INSTRUCTIONS TO FOLLOW ▸ Please repeat the material word for word, beginning with the line that contains "Viewport: 960px width, 687px" and continuing through the line that contains "point(34,268)". Leave the pictures out of your answer.

── MATERIALS PROVIDED

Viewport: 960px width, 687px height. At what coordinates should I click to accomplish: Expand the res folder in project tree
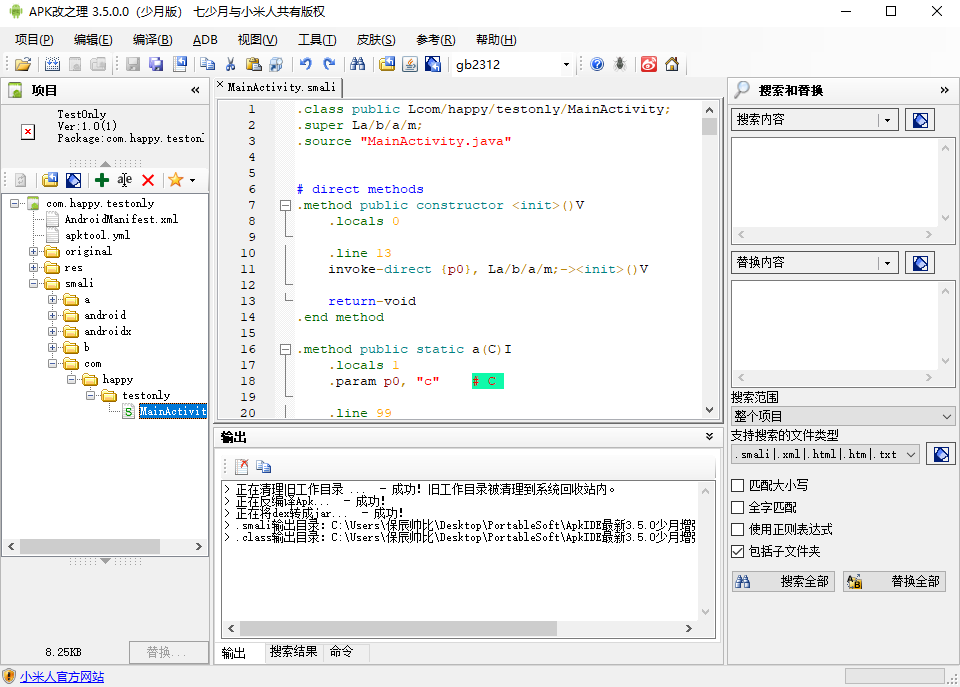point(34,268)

────
── MATERIALS PROVIDED

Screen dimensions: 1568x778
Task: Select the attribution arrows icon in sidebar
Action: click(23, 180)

────

CORRECT RESULT ▸
Viewport: 960px width, 687px height. At what coordinates should I click to accomplish: Expand the res folder in project tree
point(34,268)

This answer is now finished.